À Avignon, l’édition 2026 s’annonce dense, portée par quarante-sept spectacles dont une large part de créations. Tiago Rodrigues maintient une programmation à grande échelle, mêlant artistes familiers et nouvelles invitations. L’ouverture, confiée à Julien Gosselin avec Maldoror, d’après Lautréamont, Roberto Bolaño et Joris-Karl Huysmans, investira la Cour d’honneur comme une traversée des zones troubles de l’âme humaine. Entre passé et présent, l’écriture scénique y fait vaciller les frontières, la vidéo venant intensifier l’hybridation des formes. Parmi les propositions attendues figurent également celles de Jeanne Candel, Rébecca Chaillon, Tiphaine Raffier, Boris Charmatz, ainsi que des artistes internationaux comme Carolina Bianchi, Jaha Koo, Ben Duke ou Trajal Harrell.
Invitée cette année, la langue coréenne traverse une part significative de la programmation.
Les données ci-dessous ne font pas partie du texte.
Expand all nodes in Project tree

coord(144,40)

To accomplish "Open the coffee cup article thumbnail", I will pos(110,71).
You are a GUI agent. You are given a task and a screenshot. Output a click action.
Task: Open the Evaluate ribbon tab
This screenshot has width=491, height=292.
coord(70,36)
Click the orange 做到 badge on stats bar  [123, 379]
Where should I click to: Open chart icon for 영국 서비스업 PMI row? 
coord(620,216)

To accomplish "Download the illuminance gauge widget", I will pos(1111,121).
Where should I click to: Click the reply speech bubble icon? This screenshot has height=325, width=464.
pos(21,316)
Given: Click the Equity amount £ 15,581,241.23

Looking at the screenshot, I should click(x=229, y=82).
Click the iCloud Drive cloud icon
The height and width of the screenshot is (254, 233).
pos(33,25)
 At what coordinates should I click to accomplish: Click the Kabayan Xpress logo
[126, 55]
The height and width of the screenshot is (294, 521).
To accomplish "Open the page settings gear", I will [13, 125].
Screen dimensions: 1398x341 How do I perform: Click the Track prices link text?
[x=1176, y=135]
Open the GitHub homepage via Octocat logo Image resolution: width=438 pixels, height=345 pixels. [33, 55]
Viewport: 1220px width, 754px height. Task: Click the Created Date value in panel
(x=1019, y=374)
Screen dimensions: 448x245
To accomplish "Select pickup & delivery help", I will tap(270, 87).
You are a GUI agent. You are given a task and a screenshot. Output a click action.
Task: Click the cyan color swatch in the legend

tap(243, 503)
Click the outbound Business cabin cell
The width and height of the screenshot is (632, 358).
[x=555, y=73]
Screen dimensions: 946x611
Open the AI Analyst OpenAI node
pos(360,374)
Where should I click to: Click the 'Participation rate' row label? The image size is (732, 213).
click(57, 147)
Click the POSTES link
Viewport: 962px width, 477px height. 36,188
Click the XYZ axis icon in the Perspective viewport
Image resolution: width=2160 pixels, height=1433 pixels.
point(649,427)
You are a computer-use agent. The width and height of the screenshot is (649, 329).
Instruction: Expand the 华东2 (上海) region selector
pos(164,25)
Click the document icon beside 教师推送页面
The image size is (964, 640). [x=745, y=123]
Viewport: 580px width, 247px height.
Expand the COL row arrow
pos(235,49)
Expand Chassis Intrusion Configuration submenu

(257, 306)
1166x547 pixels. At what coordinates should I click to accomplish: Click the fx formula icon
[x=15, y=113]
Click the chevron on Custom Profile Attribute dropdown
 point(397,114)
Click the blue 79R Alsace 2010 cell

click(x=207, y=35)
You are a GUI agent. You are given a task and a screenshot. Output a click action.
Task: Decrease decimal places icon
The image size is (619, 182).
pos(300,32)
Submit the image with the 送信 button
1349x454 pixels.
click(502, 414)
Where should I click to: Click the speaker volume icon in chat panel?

Une dizaine de spectacles en offrent des variations, entre théâtre, danse et formes plus indisciplinées. Cette présence s’inscrit dans un travail engagé depuis plusieurs années autour des langues, avec le souci d’ouvrir des perspectives sans assigner les œuvres à leur origine.
Mais à cet élan, le communiqué d’Avignon Tourisme annonçant l’annulation de l’exposition de Macha Makeïeff, prévue au Palais des papes, vient en troubler l’équilibre. Pensé comme un parcours mêlant des œuvres issues de plusieurs collections, le projet n’a pas pu aboutir, freiné par des contraintes techniques, administratives et budgétaires. Un report est envisagé, sans calendrier arrêté.
Et puis il y a ce qui affleure, en arrière-plan, sans jamais disparaître. Le contexte international continue de peser, lourdement. La fête ne peut faire l’économie d’une pensée pour celles et ceux qui créent dans des territoires traversés par la guerre ou des crises profondes – au Liban, en Irak, en Ukraine, entre autres. Certains artistes seront là, porteurs de leurs récits ; d’autres resteront empêchés. La saison se construit aussi avec ces absences, ces déplacements contrariés, ces voix fragmentées. Les festivals avancent ainsi, entre désir de montrer, nécessité de faire entendre ce que d’autres voudraient taire, et l’obligation, toujours, de composer.